Texte extrait >>
☆ ☆ ☆

Fondée à Toronto en 1957 par Sam Tick, le grand-père de l’actuel président et chef de la direction, Dani Reiss, Canada Goose a d’abord porté le nom de Metro Sportswear. À l’origine, la société se spécialisait dans les habits de motoneige, les vestes de laine et les imperméables. Elle a conçu son premier parka d’expédition dans les années 1980, dans l’idée qu’il permette d’affronter les conditions frigorifiques rencontrées par les scientifiques et les randonneurs qui travaillent en Antarctique.
Ces dernières années, ses manteaux ont gagné en popularité auprès des personnes à l’affût des tendances de la mode.
Canada Goose compte aujourd’hui deux magasins de vente au détail, à Toronto et à New York, et ses produits sont vendus dans 36 pays. Selon M. Reiss, la société a l’intention d’ouvrir 15 à 20 magasins de plus dans le monde au cours des trois prochaines années, dans le cadre d’un programme d’expansion qui devrait notamment comprendre la Chine.
Le chef de la direction estime que le fait d’être présent dans plusieurs pays et de diversifier la production – notamment avec des vêtements pour le printemps et des accessoires comme des tuques – devrait aider Canada Goose à soutenir ses ventes pendant les hivers plus chauds.

☆ ☆ ☆

Données extraites >>
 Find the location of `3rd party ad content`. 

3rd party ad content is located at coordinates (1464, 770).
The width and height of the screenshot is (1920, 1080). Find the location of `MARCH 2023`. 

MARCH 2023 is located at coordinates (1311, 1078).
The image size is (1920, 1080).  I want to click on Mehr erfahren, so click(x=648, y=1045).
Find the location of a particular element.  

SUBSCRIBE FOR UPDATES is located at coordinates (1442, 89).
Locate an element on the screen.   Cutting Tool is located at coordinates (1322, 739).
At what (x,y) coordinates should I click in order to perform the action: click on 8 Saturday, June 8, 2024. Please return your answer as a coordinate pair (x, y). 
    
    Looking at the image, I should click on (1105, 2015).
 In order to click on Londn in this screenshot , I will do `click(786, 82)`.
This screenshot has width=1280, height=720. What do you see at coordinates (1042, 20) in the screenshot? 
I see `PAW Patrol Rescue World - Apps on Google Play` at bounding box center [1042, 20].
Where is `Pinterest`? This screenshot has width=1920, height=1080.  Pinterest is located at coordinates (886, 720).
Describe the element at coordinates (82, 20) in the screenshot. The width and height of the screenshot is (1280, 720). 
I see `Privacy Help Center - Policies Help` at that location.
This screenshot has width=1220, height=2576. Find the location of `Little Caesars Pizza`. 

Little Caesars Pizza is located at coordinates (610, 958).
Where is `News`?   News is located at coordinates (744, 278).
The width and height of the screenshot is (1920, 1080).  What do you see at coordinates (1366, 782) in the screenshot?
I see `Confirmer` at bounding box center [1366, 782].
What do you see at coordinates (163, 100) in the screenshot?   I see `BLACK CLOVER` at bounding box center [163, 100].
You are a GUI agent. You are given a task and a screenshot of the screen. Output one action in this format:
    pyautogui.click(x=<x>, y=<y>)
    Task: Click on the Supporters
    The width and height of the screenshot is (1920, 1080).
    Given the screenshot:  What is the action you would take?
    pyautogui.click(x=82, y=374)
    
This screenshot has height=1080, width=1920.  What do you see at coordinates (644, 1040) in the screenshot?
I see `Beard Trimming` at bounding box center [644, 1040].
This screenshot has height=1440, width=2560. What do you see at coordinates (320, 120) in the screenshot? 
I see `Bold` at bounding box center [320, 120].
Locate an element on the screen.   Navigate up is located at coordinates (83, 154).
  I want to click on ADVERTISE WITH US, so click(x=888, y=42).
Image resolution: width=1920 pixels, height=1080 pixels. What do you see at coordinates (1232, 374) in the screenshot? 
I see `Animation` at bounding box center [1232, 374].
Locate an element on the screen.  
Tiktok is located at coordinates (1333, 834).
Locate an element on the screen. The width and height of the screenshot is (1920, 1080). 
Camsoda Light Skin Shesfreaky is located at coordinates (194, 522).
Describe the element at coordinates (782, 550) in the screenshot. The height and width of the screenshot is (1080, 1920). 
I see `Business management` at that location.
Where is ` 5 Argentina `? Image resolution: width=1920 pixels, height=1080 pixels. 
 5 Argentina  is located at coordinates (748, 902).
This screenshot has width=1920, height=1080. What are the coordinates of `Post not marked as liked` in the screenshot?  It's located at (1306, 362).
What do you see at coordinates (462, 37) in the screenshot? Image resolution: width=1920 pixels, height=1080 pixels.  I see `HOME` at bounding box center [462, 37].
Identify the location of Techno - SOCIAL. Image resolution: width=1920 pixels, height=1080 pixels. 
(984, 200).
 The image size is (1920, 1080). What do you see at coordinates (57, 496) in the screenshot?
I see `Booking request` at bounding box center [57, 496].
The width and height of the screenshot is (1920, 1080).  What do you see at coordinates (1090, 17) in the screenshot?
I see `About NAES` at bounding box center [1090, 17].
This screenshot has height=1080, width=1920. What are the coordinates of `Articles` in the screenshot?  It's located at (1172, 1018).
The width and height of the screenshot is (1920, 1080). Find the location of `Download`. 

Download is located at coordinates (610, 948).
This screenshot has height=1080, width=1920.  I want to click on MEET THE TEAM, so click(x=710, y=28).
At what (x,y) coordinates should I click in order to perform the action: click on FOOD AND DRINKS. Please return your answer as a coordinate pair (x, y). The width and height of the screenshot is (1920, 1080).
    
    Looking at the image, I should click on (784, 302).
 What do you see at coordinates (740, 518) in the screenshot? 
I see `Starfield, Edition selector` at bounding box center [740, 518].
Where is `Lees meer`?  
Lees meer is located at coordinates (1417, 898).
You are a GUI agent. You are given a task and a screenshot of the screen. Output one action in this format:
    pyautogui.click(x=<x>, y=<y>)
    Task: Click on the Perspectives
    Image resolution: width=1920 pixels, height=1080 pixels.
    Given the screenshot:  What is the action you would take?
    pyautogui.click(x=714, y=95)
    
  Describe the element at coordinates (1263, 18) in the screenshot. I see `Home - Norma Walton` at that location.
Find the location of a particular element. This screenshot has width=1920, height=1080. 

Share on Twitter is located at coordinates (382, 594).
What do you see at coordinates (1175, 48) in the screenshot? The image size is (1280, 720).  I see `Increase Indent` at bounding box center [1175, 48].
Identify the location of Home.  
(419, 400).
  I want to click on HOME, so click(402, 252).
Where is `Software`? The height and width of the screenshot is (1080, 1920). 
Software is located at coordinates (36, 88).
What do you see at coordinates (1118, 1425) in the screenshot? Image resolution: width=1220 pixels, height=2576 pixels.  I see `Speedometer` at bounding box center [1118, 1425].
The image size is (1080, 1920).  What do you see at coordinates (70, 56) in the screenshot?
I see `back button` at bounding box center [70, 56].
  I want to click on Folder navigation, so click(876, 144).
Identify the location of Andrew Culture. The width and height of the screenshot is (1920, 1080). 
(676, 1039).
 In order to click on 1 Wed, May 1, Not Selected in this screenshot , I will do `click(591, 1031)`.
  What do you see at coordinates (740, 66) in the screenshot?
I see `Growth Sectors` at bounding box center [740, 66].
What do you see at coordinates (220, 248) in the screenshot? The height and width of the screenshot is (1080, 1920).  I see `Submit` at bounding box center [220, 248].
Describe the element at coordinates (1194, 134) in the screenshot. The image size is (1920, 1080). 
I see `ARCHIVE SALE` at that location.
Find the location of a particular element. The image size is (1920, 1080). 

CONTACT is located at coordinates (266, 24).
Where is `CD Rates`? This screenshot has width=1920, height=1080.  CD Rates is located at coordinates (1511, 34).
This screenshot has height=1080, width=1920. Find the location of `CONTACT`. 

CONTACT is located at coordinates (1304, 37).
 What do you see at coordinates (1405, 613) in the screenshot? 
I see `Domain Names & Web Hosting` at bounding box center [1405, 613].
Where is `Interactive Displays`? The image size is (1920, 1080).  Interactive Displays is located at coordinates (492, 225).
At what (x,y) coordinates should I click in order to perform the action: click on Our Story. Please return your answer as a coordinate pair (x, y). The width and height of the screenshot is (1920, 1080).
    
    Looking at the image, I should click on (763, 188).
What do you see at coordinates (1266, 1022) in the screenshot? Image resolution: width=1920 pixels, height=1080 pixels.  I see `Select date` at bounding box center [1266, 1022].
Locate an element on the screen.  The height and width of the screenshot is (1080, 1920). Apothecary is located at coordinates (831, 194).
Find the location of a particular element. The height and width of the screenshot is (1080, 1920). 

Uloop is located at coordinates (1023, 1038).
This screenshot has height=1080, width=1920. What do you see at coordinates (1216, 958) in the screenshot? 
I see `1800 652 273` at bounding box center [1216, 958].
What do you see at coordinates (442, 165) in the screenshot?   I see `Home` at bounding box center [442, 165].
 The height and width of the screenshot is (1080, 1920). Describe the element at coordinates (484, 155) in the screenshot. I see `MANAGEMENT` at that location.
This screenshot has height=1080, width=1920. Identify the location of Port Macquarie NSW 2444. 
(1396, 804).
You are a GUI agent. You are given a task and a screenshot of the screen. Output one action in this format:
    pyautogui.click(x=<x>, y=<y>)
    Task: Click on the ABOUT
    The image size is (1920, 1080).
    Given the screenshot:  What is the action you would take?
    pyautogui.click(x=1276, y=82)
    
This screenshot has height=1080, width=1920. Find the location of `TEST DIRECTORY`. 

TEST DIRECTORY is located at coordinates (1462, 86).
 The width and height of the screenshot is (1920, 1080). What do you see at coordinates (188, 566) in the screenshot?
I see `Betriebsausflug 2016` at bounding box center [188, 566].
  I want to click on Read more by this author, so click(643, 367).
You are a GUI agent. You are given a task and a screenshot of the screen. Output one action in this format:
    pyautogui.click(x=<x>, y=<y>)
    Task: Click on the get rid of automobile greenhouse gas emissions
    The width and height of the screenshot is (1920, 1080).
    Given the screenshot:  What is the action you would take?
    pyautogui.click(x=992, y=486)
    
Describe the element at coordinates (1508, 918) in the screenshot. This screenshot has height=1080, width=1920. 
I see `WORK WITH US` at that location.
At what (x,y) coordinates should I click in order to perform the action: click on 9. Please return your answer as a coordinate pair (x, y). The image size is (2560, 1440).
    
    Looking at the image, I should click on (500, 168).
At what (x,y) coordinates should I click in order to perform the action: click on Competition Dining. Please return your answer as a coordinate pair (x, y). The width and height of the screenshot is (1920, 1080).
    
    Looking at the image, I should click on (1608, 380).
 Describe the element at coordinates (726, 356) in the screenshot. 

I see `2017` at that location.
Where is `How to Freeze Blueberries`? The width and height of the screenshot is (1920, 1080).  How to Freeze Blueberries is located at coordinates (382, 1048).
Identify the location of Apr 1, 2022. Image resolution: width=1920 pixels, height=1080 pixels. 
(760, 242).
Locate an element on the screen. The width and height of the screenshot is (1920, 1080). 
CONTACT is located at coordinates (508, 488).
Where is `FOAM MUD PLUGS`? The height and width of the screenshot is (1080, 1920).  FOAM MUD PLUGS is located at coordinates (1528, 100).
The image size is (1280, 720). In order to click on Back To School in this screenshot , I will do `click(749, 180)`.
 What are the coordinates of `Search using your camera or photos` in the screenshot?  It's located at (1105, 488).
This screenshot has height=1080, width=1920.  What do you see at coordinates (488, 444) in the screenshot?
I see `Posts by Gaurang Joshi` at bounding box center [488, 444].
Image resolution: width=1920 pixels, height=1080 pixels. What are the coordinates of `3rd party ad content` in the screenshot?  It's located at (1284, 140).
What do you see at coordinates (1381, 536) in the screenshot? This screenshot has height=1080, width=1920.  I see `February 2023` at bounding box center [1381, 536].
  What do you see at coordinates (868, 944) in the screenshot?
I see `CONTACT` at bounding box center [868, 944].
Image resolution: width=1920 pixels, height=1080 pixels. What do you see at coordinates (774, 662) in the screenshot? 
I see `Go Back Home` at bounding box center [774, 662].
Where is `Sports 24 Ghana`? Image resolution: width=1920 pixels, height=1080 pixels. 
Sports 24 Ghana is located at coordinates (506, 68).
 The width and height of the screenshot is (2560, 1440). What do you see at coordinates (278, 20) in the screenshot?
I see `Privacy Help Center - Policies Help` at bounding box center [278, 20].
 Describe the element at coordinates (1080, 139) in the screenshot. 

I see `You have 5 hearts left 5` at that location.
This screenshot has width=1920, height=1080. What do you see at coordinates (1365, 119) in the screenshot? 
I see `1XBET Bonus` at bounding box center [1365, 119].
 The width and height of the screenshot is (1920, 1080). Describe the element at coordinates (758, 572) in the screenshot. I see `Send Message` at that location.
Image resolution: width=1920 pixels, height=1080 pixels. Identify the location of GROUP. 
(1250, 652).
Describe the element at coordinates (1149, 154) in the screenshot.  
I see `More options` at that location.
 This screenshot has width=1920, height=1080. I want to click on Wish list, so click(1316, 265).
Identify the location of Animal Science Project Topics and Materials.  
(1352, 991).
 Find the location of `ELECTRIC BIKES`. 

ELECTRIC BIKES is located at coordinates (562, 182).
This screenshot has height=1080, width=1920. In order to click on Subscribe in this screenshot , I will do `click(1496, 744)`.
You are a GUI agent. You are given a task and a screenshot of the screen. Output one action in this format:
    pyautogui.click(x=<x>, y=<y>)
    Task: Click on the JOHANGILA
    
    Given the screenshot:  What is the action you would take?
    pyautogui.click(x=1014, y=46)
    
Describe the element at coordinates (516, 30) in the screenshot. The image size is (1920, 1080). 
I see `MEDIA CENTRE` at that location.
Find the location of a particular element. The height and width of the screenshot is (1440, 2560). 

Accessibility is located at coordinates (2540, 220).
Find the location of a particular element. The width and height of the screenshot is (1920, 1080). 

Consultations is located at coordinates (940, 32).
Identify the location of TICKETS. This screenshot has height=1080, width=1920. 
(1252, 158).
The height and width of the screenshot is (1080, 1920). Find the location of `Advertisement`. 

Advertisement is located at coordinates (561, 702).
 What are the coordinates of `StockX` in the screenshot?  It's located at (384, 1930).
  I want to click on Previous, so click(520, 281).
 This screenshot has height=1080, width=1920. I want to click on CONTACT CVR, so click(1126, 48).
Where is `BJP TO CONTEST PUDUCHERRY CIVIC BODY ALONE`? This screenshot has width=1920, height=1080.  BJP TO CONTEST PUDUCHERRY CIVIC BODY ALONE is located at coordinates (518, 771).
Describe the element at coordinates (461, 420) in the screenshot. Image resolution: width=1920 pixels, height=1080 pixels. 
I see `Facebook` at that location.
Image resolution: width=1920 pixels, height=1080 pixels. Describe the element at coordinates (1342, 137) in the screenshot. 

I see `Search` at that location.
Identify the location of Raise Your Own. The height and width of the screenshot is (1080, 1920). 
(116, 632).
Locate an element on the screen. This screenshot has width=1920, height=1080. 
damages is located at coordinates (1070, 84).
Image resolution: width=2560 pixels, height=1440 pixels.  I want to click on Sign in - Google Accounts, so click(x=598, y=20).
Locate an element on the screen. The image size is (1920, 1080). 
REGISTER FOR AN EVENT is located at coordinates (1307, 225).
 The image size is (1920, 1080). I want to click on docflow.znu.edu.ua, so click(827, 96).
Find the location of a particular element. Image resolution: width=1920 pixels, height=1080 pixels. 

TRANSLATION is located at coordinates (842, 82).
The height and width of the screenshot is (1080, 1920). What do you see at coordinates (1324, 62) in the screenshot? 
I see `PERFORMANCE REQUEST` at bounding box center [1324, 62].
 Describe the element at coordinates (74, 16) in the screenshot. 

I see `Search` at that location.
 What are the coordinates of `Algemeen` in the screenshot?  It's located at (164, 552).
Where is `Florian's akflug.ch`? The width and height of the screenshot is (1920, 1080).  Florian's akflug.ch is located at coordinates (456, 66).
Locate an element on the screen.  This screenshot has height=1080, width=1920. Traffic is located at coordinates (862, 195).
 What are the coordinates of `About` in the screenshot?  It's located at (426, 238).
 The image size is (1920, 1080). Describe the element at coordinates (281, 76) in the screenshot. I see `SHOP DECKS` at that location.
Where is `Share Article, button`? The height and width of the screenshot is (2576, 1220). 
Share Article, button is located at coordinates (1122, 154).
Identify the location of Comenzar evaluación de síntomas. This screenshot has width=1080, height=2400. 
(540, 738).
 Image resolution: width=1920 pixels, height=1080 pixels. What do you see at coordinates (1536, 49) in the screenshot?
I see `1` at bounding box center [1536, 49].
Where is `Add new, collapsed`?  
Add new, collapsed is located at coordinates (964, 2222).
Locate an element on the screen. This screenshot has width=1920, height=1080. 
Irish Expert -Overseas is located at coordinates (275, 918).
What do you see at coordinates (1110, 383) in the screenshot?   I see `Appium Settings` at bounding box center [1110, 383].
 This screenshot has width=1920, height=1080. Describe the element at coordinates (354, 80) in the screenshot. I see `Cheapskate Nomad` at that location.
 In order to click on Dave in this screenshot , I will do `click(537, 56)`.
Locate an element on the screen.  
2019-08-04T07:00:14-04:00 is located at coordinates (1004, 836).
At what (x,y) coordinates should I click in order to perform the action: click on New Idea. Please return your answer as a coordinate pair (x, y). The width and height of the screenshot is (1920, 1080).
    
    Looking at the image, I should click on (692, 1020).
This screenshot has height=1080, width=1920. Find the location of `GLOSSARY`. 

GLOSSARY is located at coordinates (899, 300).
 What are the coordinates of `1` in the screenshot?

☆ ☆ ☆

Travail à faire >>
[1] Indiquez, par oui ou par non, si chacune des affirmations suivantes concorde avec le texte sur Canada Goose, et citez les mots du texte qui tranchent : (a) la société a d’abord porté le nom de Metro Sportswear ; (b) son premier parka d’expédition a été conçu dans les années 1970 ; (c) ses produits sont vendus dans 36 pays.
[2] Rédigez la suite du texte sur Canada Goose à partir de sa dernière phrase.

Résultats attendus >>
[1]
(a) Oui : « Canada Goose a d’abord porté le nom de Metro Sportswear »
(b) Non : « Elle a conçu son premier parka d’expédition dans les années 1980 »
(c) Oui : « ses produits sont vendus dans 36 pays »

[2]
«Les modèles des conditions météorologiques mondiales changent. Ils sont plus imprévisibles qu’ils ne l’ont jamais été par le passé», a noté M. Reiss. «Tokyo est un marché très, très vigoureux pour nous. Nous avons beaucoup de clients fidèles là-bas. Le mercure n’y descend presque jamais sous zéro et il n’y neige presque jamais.»
Malgré tout, l’entreprise n’a pas l’intention de réduire la gamme de prix de ses produits.
Les revenus de Canada Goose se sont établis à 290,8 millions pour son exercice financier 2016, tandis que son bénéfice net s’élevait à 26,5 millions, selon les documents déposés auprès des autorités boursières.